Tutorial: Defensive programming in Python; Using and extending the typeconstraints module

in #utopian-io6 years ago (edited)

Repository

https://github.com/pibara-utopian/typeconstraints

What Will I Learn?

In this tutorial we will teach you how using typeconstraints can help prevent specific types of type-system related bugs in your code, you will learn.

  • The types of easy to make hard to find bugs that can arise from a lack of type constraints.
  • How adding proxy methods and constraint checking code to your code can prevent argument type related bugs at the price of adding considerably more code to each of your methods.
  • How you can do the same thing with the typeconstraints decorator, with verry little code.
  • How the typeconstraints library implements type constraints and how you can add your own custom typeconstraint assertion classes to your code if you need to.

Requirements

To follow this tutorial, you should:

  • Have a good working knowledge of Python
  • Understand the difference between statically typed and dynamically typed languages.
  • Have at least some experience with a statically typed language.

Difficulty

  • Intermediate

A first bug: forgotten square braces

Imagine that you wrote this code. A simple function that calculates the average length of strings in a list and returns the result in a dictionary. For flexability you added an optional argument to allow tuning the returned dictionary by using a different name for the result within the returned dictionary:

def average_string_length(stringlist,fieldname="stringlen"):
    #Initialize empty rval
    rval = dict()
    #Initialize the total count of all characters in all strings
    totalcount = 0
    #Count all characters in each of the strings
    for string in stringlist:
        totalcount += len(string)
    #Put the average string count in the return value.
    rval[fieldname] = totalcount/len(stringlist)
    return rval

A correct invocation of the above code could look something like this:

#Correct invocation of our function
r1 = average_string_length(["amsterdam","cotonou"])

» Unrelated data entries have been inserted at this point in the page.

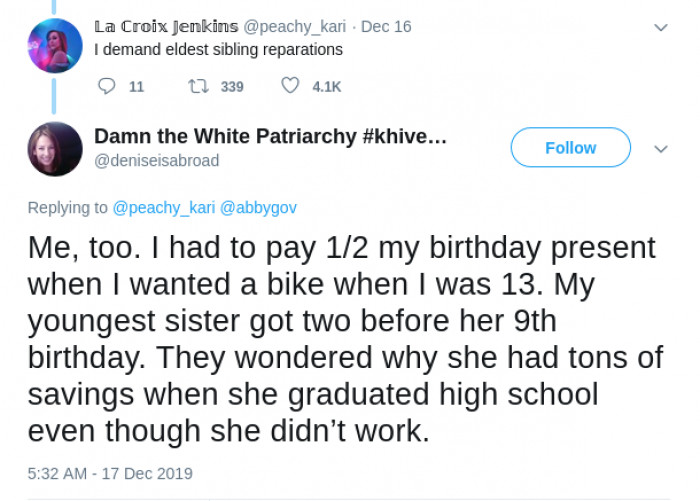Click the reply text starting "Me, too."
Screen dimensions: 700x501
pos(340,340)
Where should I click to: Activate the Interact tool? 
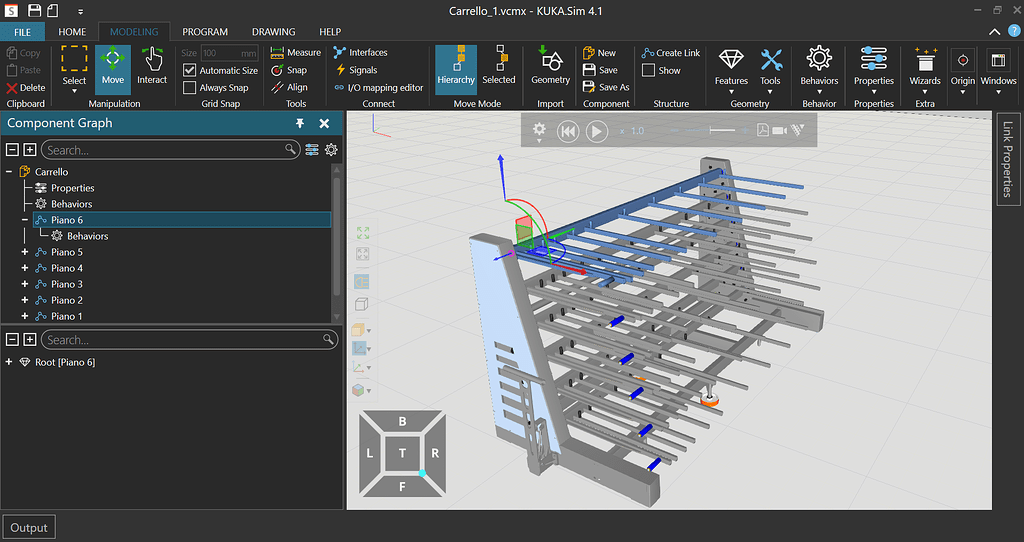pos(152,66)
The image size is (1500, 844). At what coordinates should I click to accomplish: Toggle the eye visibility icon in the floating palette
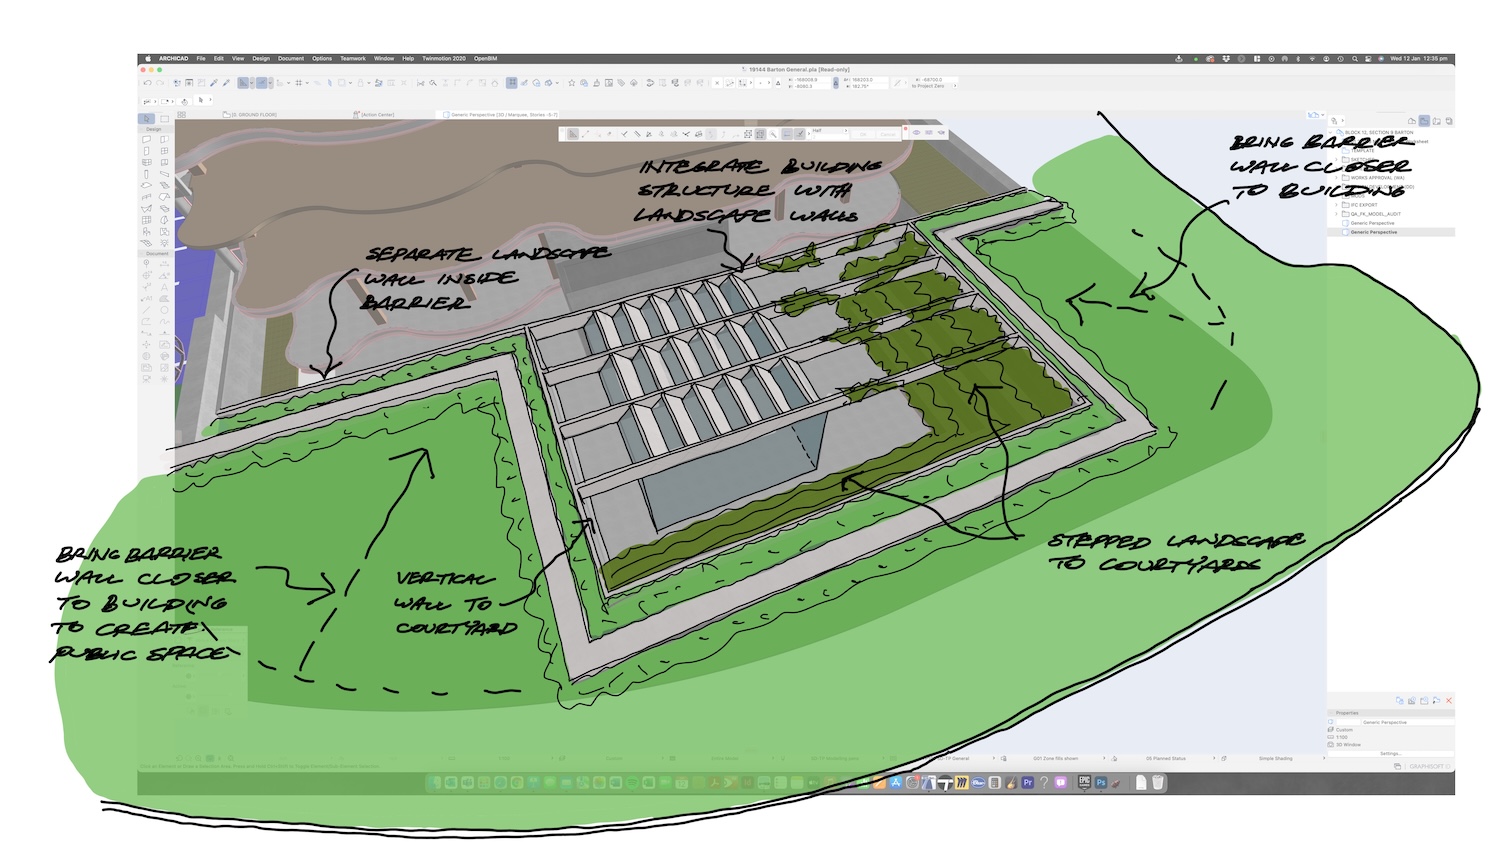(916, 133)
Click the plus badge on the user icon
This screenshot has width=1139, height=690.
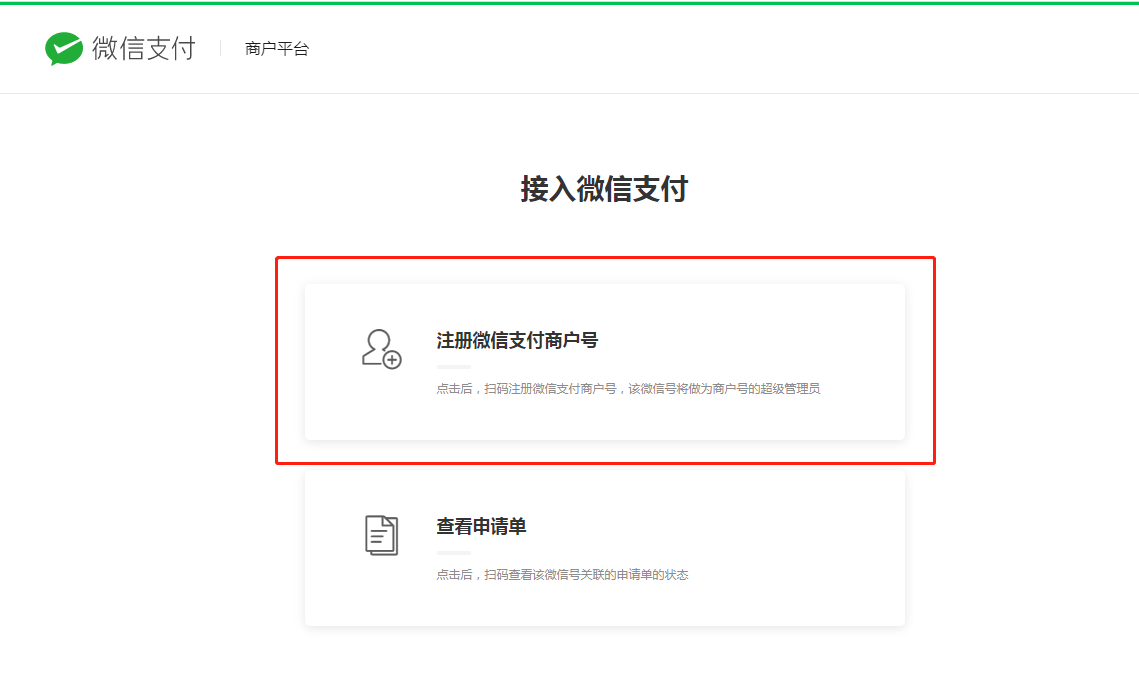tap(392, 360)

If we were to print r1, it would look something like this:

{'stringlen': 8.0}

Now consider what would happen if we made the little mistake to forget the square braces:

#Incorrect invocation of our function
r1 = average_string_length("amsterdam","cotonou") 

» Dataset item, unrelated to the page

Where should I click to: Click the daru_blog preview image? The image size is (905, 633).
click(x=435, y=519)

The code would run as if everything was just fine. The things the code will end up doing though would be totally wrong. If you were to look at the return value, it should become obvious something is wrong, but chances are this fact will not show up in an obvious way anywhere close to the place where things went wrong.

{'cotonou': 1.0}

Have a look at the code and try to understand how it results in the above dict being returned.

Type asserts without the typeconstraints decorator

So how can we prevent a bug from this from arising? One way is adding asserts code inside of our function.

def average_string_length(stringlist,fieldname="stringlen"):
    #assert the types of our two function arguments is correct
    assert isinstance(stringlist,list)
    assert isinstance(fieldname,str)
    #assert the type of each individual element in the string list is correct
    for stringn in stringlist:
        assert isinstance(stringn,str)

    #Original body of our function
    rval = dict()
    totalcount = 0
    for string in stringlist:
        totalcount += len(string)
    rval[fieldname] = totalcount/len(stringlist)
    return rval

We check the shallow type of the function arguments using asserts and then dive into the string list to assert the list elements each are of the expected type. This way running the faulty code should result in an exception being raised and the bug will be quickly found and located.

A second bug: returning different types

Now imagine the following code:

def do_something():
   ...
   if (somecondition):
       ..
       raise SomeException("OOPS")
   else:
       ...
       return rval

Consider the missing code denoted by the elipsis is rather long, now someone comes along looks at the code and thinks, hey, I could fix this condition:

def do_something():
   ...
   if (somecondition):
       ..
       if not fix_error_condition():
           raise SomeException("OOPS")
   else:
       ...
       return rval

Seems innocent enough, but consider the return value if the condition is actually fixed. Just as unintended wrong types going into a function can lead to hard to find bugs, so can returning the wrong type from a function.

Return type check wrapper without typeconstraints decorator

Asserting return values as we did for function arguments is a bit more involved for return values. What we need to do is move our function body into an inner function, then add an assert to the outer function.

def do_something():
    #Our real business logic that may exit in many ways
    def _do_something():
        ....
    #Invike the real business logic
    rval = _do_something()
    #asert the type of the return value is as expected
    assert isinstance(rval,bool)
    return rval

Combining the two

Let's go back to our original problem code. What should the code look like if we want to combine both function argument asserts and return value asserts?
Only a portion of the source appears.